Shoftim, Deuteronomy 16:18-21:9, Parshat Hashavua for Shabbat, August 19, 2023
Israel is currently riven by great political division. The current government is trying to reform the judicial system and change the power relationship between the judiciary and the legislative/executive branch of the government. This has triggered massive protests, bringing 500,000 protesters into the streets for seven consecutive months. While conflict has exacerbated some of the basic divisions in Israeli society and both sides seem unable to compromise; ironically, many Israelis feel that some judicial reform is justified. It isn’t the issue, but rather how it is being carried out that has triggered the political conflict, with the government trying to unilaterally pass these reforms and the opposition questioning their motives.
It did not have to be this way. In this week’s Torah portion we read, “Justice, justice shall you pursue, that you may thrive and occupy the land that your God is giving you.” (Deuteronomy 16:20) Many of our Sages commenting on this verse (Rashi, Ibn Ezra and Ramban) although they lived in different times and places agree that the repetition of the word justice means that a society must pursue justice, justly. The ends do not justify the means; the means are the ends. If an idea is right or a cause righteous, our sages believed that you must persuade others to follow you. Perhaps if the current government had heeded this wisdom the current crisis could have been avoided.
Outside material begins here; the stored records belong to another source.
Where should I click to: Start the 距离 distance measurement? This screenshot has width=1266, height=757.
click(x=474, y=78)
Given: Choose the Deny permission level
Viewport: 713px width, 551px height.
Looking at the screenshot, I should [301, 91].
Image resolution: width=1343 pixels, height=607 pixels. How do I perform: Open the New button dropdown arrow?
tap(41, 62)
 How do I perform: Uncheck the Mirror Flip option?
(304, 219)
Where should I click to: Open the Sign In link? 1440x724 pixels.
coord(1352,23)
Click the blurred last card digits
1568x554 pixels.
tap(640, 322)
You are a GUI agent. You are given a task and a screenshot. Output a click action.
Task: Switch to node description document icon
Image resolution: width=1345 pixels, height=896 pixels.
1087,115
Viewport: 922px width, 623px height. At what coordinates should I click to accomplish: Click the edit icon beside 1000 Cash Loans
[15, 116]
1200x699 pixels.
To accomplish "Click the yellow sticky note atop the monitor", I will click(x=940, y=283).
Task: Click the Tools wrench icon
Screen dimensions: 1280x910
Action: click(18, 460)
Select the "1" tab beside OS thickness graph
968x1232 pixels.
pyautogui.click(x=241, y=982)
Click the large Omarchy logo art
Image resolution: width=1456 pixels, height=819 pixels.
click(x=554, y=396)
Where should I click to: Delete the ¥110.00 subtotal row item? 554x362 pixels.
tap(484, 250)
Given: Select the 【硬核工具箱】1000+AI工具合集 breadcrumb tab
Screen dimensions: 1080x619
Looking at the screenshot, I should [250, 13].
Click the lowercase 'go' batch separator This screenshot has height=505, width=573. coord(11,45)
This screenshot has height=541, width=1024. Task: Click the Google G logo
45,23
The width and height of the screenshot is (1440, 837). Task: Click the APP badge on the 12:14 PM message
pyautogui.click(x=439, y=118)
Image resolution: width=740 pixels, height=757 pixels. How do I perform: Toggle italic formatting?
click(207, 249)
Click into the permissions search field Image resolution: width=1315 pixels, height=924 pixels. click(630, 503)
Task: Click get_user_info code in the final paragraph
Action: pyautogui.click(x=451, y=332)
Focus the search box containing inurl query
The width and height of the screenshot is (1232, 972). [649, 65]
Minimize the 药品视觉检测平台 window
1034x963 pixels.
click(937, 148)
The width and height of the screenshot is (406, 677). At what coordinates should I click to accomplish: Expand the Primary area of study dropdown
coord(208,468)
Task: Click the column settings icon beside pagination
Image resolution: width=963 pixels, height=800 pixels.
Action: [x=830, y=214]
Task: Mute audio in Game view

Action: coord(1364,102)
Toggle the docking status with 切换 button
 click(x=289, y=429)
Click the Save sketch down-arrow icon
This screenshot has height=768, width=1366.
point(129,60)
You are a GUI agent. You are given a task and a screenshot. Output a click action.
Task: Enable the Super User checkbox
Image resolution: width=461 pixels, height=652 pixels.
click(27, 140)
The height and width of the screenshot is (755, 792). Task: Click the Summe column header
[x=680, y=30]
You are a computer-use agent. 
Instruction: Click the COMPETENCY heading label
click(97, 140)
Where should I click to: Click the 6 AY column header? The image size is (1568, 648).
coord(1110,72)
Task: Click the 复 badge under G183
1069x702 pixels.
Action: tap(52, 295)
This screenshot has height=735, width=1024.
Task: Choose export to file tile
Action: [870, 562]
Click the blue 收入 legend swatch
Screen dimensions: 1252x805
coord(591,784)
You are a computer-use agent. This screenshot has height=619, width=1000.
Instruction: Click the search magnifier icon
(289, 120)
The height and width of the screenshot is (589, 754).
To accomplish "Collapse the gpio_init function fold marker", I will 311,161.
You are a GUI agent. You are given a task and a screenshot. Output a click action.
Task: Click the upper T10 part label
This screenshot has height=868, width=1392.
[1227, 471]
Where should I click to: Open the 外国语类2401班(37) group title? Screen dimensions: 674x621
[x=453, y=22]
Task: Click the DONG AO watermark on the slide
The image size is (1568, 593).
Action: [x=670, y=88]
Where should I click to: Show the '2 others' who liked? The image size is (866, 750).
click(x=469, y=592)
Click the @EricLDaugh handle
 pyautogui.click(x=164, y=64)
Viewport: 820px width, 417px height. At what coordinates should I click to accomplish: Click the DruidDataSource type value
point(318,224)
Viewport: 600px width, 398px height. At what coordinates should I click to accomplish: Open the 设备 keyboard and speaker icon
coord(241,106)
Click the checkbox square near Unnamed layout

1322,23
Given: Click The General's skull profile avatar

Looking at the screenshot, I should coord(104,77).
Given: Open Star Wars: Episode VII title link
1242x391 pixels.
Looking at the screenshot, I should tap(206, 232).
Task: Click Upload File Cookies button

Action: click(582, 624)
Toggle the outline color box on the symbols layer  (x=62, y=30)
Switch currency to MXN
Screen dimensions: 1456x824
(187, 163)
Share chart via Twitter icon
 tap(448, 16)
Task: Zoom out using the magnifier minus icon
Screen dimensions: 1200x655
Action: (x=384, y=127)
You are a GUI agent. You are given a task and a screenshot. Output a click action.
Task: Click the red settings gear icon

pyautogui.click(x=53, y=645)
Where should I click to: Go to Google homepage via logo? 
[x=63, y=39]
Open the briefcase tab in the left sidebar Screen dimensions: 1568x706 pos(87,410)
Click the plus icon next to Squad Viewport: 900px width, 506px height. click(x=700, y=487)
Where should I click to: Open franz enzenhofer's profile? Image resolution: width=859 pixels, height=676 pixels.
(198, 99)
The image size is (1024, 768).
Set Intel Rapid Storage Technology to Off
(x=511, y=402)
Ki Teitzei, Deuteronomy 21:10-25:19, Parshat Hashavua for Shabbat, August 26, 2023
August 25, 2023 by Dean Kertesz • Drashot
At the most fundamental level, Jewish religion is not interested in the world to come, but in the world we inhabit now. The fundamental moral question of Jewish religion is how do we create a society that reflects God’s will for humanity? How we interact with each other each day is the concern of Judaism; morality is meaningless if we do not practice it in our lives.
This week’s Torah portion, Ki Teitze, takes the command of last week, “Justice, justice shall you pursue,” (Deuteronomy 16:20) and shows us how we pursue justice each day. It may seem like a jumble of unrelated laws covering lost property (which must be returned to the owner or held in trust for them), the treatment of women taken prisoner in war (the Hebrew captor must marry them or set them free), wives that are not loved by their husbands (cannot be mistreated and must be divorced and financially compensated), respect for parents, or the obligation to build a guard rail around a roof, shoo a mother bird away from the nest before taking her eggs for food, or leaving some of the harvest for the needy and having honest weights and measures. What all these different laws have in common is legal prohibition against maximizing one’s own interest in favor of treating the more vulnerable members of society fairly. The moral principle underlying this vision is, “Remember that you were a slave in Egypt and that your God יהוה redeemed you from there;” (Deuteronomy 24:18). Commenting on this verse, Ramban (14th C. Spain) wrote, “Scripture mentioned the slave for this reason, namely, that you do not pervert the justice due him.” In other words, how we treat the weakest and most vulnerable among us is the measure of society’s morality. This is one reason that throughout history, autocrats and dictators have identified Jews as their enemy. Authoritarians justify the rule of the strong through force. The Jewish people stand on the side of the weak and the vulnerable.